Perché una campagna e due leggi d’iniziativa popolare

Le molteplici crisi di questo modello economico e sociale rendono evidente l’insostenibilità di una società regolata dal mercato e finalizzata al profitto individuale.
Un nuovo modello ecologico, sociale e relazionale è possibile a partire dalle comunità territoriali e dalla democrazia di prossimità che permette la partecipazione diretta delle persone alle decisioni sulle scelte fondamentali che le coinvolgono.
Ecco perché nasce la campagna Riprendiamoci il Comune. Nel suo doppio significato di riappropriarci, sottraendolo al mercato e alle privatizzazioni, di tutto quello che ci appartiene e di restituire un ruolo pubblico, sociale, ecologico e relazionale ai Comuni, luoghi della democrazia di prossimità.

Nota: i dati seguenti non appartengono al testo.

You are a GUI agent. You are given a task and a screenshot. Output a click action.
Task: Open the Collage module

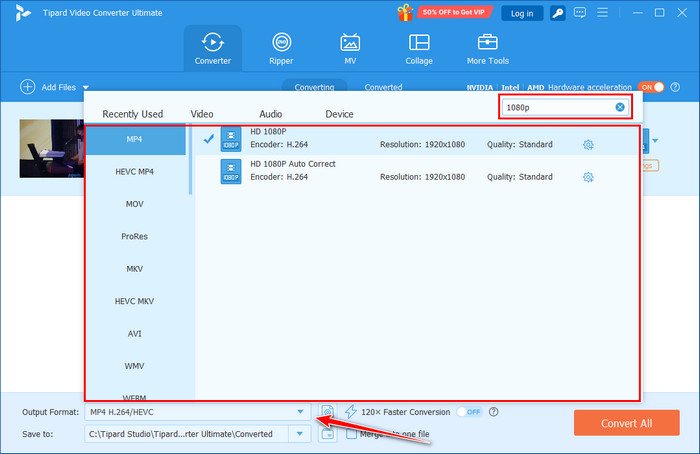[x=419, y=49]
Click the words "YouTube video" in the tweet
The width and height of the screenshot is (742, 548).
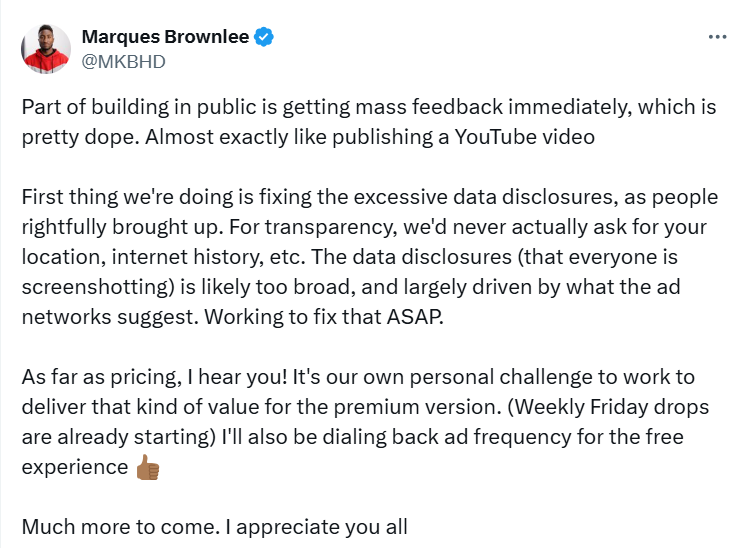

Riprendiamoci il Comune vuol dire affrontare i nodi che oggi impediscono ai Comuni di svolgere la propria funzione e alle comunità territoriali di autogovernarsi: la finanza locale e il ruolo di Cassa Depositi e Prestiti.

LA PRIMA PROPOSTA
La prima proposta di legge si prefigge una profonda riforma della finanza locale, sostituendo al pareggio di bilancio finanziario il pareggio di bilancio sociale, ecologico e di genere, eliminando tutte le norme che oggi impediscono l’assunzione del personale, reinternalizzando i servizi pubblici a partire dall’acqua, difendendo suolo, territorio, beni comuni e patrimonio pubblico e dando alle comunità territoriali strumenti di autogoverno partecipativo.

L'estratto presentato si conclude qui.